(Target position records)
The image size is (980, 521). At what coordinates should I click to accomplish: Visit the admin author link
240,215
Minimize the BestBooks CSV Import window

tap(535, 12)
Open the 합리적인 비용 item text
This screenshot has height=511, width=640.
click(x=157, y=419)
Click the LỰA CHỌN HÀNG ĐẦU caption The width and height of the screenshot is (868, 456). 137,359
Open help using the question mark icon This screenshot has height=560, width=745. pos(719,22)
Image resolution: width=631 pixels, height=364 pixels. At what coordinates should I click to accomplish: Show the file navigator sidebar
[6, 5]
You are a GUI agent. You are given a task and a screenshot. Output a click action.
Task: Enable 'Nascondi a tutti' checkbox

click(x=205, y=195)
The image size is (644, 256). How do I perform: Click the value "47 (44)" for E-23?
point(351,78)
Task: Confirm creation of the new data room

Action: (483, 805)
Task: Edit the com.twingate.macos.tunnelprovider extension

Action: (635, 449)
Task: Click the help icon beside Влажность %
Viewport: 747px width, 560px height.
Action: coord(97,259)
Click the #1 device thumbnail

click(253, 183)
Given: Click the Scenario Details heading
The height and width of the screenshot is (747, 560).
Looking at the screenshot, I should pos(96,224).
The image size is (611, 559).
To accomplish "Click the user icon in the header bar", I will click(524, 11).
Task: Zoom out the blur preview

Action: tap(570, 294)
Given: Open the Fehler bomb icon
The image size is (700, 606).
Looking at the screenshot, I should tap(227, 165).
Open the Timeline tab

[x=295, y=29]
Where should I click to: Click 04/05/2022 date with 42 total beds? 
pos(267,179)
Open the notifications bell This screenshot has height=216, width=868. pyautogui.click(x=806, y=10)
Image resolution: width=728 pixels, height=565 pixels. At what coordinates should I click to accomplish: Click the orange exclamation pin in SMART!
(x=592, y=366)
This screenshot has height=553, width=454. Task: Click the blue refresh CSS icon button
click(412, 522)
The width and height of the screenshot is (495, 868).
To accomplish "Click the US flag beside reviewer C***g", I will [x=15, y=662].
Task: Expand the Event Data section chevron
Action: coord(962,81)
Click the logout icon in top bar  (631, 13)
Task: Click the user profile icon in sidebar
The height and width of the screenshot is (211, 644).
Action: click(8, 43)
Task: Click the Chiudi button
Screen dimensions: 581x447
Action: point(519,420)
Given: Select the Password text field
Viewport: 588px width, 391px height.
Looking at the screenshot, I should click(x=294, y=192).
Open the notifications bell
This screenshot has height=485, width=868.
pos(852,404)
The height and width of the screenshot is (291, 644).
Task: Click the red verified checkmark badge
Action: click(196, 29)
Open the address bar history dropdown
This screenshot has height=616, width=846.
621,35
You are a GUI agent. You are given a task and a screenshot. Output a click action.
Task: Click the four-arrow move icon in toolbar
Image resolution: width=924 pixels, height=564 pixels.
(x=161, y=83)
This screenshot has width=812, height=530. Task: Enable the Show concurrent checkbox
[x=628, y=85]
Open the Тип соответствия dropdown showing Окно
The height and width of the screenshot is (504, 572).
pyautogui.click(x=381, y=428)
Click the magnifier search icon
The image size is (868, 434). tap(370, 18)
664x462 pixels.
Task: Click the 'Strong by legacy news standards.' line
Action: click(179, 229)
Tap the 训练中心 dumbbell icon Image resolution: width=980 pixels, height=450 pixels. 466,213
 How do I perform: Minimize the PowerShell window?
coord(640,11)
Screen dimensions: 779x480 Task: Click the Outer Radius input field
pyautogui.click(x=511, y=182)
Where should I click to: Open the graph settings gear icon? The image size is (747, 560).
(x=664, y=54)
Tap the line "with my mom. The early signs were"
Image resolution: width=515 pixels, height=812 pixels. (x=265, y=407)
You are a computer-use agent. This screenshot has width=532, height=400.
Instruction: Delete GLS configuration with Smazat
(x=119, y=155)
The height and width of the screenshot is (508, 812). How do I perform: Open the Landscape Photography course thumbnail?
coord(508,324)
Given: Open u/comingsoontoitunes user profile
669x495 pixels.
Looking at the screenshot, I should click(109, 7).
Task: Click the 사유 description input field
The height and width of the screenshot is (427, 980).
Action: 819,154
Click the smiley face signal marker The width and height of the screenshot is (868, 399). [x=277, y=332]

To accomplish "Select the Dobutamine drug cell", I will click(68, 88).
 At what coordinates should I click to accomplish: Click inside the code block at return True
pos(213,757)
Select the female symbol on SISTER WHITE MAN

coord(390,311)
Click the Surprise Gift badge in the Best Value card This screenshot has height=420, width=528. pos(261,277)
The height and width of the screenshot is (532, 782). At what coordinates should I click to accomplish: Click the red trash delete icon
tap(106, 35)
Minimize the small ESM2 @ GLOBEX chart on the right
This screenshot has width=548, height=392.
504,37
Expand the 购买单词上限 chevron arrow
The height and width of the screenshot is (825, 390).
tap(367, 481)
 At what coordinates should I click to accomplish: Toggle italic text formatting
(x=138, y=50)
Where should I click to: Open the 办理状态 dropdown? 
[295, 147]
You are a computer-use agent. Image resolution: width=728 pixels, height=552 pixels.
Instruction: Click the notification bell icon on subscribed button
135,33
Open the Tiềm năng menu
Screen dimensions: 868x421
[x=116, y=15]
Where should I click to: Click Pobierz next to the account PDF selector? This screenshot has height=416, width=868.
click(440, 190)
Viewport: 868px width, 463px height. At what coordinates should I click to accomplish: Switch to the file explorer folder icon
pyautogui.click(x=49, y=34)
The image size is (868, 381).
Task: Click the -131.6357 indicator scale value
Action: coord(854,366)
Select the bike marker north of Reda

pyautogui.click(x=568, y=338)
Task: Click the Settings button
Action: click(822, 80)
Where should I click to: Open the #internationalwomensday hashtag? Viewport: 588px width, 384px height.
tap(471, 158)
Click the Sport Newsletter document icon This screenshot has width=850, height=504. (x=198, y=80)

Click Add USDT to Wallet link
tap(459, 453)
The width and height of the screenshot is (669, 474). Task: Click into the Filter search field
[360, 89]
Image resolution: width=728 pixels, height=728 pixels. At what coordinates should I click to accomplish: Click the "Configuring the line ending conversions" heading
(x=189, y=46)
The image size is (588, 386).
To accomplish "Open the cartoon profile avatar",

§ Task to complete: Can you lay out every line of the records above as a Markdown table with the columns Row and Line, numbering the rows and leaving out blank lines?

§ Output of the task:
| Row | Line |
|---|---|
| 1 | The image size is (980, 521). At what coordinates should I click to accomplish: Visit the admin author link |
| 2 | 240,215 |
| 3 | Minimize the BestBooks CSV Import window |
| 4 | tap(535, 12) |
| 5 | Open the 합리적인 비용 item text |
| 6 | This screenshot has height=511, width=640. |
| 7 | click(x=157, y=419) |
| 8 | Click the LỰA CHỌN HÀNG ĐẦU caption The width and height of the screenshot is (868, 456). 137,359 |
| 9 | Open help using the question mark icon This screenshot has height=560, width=745. pos(719,22) |
| 10 | Image resolution: width=631 pixels, height=364 pixels. At what coordinates should I click to accomplish: Show the file navigator sidebar |
| 11 | [6, 5] |
| 12 | You are a GUI agent. You are given a task and a screenshot. Output a click action. |
| 13 | Task: Enable 'Nascondi a tutti' checkbox |
| 14 | click(x=205, y=195) |
| 15 | The image size is (644, 256). How do I perform: Click the value "47 (44)" for E-23? |
| 16 | point(351,78) |
| 17 | Task: Confirm creation of the new data room |
| 18 | Action: (483, 805) |
| 19 | Task: Edit the com.twingate.macos.tunnelprovider extension |
| 20 | Action: (635, 449) |
| 21 | Task: Click the help icon beside Влажность % |
| 22 | Viewport: 747px width, 560px height. |
| 23 | Action: coord(97,259) |
| 24 | Click the #1 device thumbnail |
| 25 | click(253, 183) |
| 26 | Given: Click the Scenario Details heading |
| 27 | The height and width of the screenshot is (747, 560). |
| 28 | Looking at the screenshot, I should pos(96,224). |
| 29 | The image size is (611, 559). |
| 30 | To accomplish "Click the user icon in the header bar", I will click(524, 11). |
| 31 | Task: Zoom out the blur preview |
| 32 | Action: tap(570, 294) |
| 33 | Given: Open the Fehler bomb icon |
| 34 | The image size is (700, 606). |
| 35 | Looking at the screenshot, I should tap(227, 165). |
| 36 | Open the Timeline tab |
| 37 | [x=295, y=29] |
| 38 | Where should I click to: Click 04/05/2022 date with 42 total beds?  |
| 39 | pos(267,179) |
| 40 | Open the notifications bell This screenshot has height=216, width=868. pyautogui.click(x=806, y=10) |
| 41 | Image resolution: width=728 pixels, height=565 pixels. At what coordinates should I click to accomplish: Click the orange exclamation pin in SMART! |
| 42 | (x=592, y=366) |
| 43 | This screenshot has height=553, width=454. Task: Click the blue refresh CSS icon button |
| 44 | click(412, 522) |
| 45 | The width and height of the screenshot is (495, 868). |
| 46 | To accomplish "Click the US flag beside reviewer C***g", I will [x=15, y=662]. |
| 47 | Task: Expand the Event Data section chevron |
| 48 | Action: coord(962,81) |
| 49 | Click the logout icon in top bar  (631, 13) |
| 50 | Task: Click the user profile icon in sidebar |
| 51 | The height and width of the screenshot is (211, 644). |
| 52 | Action: click(8, 43) |
| 53 | Task: Click the Chiudi button |
| 54 | Screen dimensions: 581x447 |
| 55 | Action: point(519,420) |
| 56 | Given: Select the Password text field |
| 57 | Viewport: 588px width, 391px height. |
| 58 | Looking at the screenshot, I should click(x=294, y=192). |
| 59 | Open the notifications bell |
| 60 | This screenshot has height=485, width=868. |
| 61 | pos(852,404) |
| 62 | The height and width of the screenshot is (291, 644). |
| 63 | Task: Click the red verified checkmark badge |
| 64 | Action: click(196, 29) |
| 65 | Open the address bar history dropdown |
| 66 | This screenshot has height=616, width=846. |
| 67 | 621,35 |
| 68 | You are a GUI agent. You are given a task and a screenshot. Output a click action. |
| 69 | Task: Click the four-arrow move icon in toolbar |
| 70 | Image resolution: width=924 pixels, height=564 pixels. |
| 71 | (x=161, y=83) |
| 72 | This screenshot has width=812, height=530. Task: Enable the Show concurrent checkbox |
| 73 | [x=628, y=85] |
| 74 | Open the Тип соответствия dropdown showing Окно |
| 75 | The height and width of the screenshot is (504, 572). |
| 76 | pyautogui.click(x=381, y=428) |
| 77 | Click the magnifier search icon |
| 78 | The image size is (868, 434). tap(370, 18) |
| 79 | 664x462 pixels. |
| 80 | Task: Click the 'Strong by legacy news standards.' line |
| 81 | Action: click(179, 229) |
| 82 | Tap the 训练中心 dumbbell icon Image resolution: width=980 pixels, height=450 pixels. 466,213 |
| 83 |  How do I perform: Minimize the PowerShell window? |
| 84 | coord(640,11) |
| 85 | Screen dimensions: 779x480 Task: Click the Outer Radius input field |
| 86 | pyautogui.click(x=511, y=182) |
| 87 | Where should I click to: Open the graph settings gear icon? The image size is (747, 560). |
| 88 | (x=664, y=54) |
| 89 | Tap the line "with my mom. The early signs were" |
| 90 | Image resolution: width=515 pixels, height=812 pixels. (x=265, y=407) |
| 91 | You are a computer-use agent. This screenshot has width=532, height=400. |
| 92 | Instruction: Delete GLS configuration with Smazat |
| 93 | (x=119, y=155) |
| 94 | The height and width of the screenshot is (508, 812). How do I perform: Open the Landscape Photography course thumbnail? |
| 95 | coord(508,324) |
| 96 | Given: Open u/comingsoontoitunes user profile |
| 97 | 669x495 pixels. |
| 98 | Looking at the screenshot, I should click(109, 7). |
| 99 | Task: Click the 사유 description input field |
| 100 | The height and width of the screenshot is (427, 980). |
| 101 | Action: 819,154 |
| 102 | Click the smiley face signal marker The width and height of the screenshot is (868, 399). [x=277, y=332] |
| 103 | To accomplish "Select the Dobutamine drug cell", I will click(68, 88). |
| 104 |  At what coordinates should I click to accomplish: Click inside the code block at return True |
| 105 | pos(213,757) |
| 106 | Select the female symbol on SISTER WHITE MAN |
| 107 | coord(390,311) |
| 108 | Click the Surprise Gift badge in the Best Value card This screenshot has height=420, width=528. pos(261,277) |
| 109 | The height and width of the screenshot is (532, 782). At what coordinates should I click to accomplish: Click the red trash delete icon |
| 110 | tap(106, 35) |
| 111 | Minimize the small ESM2 @ GLOBEX chart on the right |
| 112 | This screenshot has width=548, height=392. |
| 113 | 504,37 |
| 114 | Expand the 购买单词上限 chevron arrow |
| 115 | The height and width of the screenshot is (825, 390). |
| 116 | tap(367, 481) |
| 117 |  At what coordinates should I click to accomplish: Toggle italic text formatting |
| 118 | (x=138, y=50) |
| 119 | Where should I click to: Open the 办理状态 dropdown?  |
| 120 | [295, 147] |
| 121 | You are a computer-use agent. Image resolution: width=728 pixels, height=552 pixels. |
| 122 | Instruction: Click the notification bell icon on subscribed button |
| 123 | 135,33 |
| 124 | Open the Tiềm năng menu |
| 125 | Screen dimensions: 868x421 |
| 126 | [x=116, y=15] |
| 127 | Where should I click to: Click Pobierz next to the account PDF selector? This screenshot has height=416, width=868. |
| 128 | click(440, 190) |
| 129 | Viewport: 868px width, 463px height. At what coordinates should I click to accomplish: Switch to the file explorer folder icon |
| 130 | pyautogui.click(x=49, y=34) |
| 131 | The image size is (868, 381). |
| 132 | Task: Click the -131.6357 indicator scale value |
| 133 | Action: coord(854,366) |
| 134 | Select the bike marker north of Reda |
| 135 | pyautogui.click(x=568, y=338) |
| 136 | Task: Click the Settings button |
| 137 | Action: click(822, 80) |
| 138 | Where should I click to: Open the #internationalwomensday hashtag? Viewport: 588px width, 384px height. |
| 139 | tap(471, 158) |
| 140 | Click the Sport Newsletter document icon This screenshot has width=850, height=504. (x=198, y=80) |
| 141 | Click Add USDT to Wallet link |
| 142 | tap(459, 453) |
| 143 | The width and height of the screenshot is (669, 474). Task: Click into the Filter search field |
| 144 | [360, 89] |
| 145 | Image resolution: width=728 pixels, height=728 pixels. At what coordinates should I click to accomplish: Click the "Configuring the line ending conversions" heading |
| 146 | (x=189, y=46) |
| 147 | The image size is (588, 386). |
| 148 | To accomplish "Open the cartoon profile avatar", |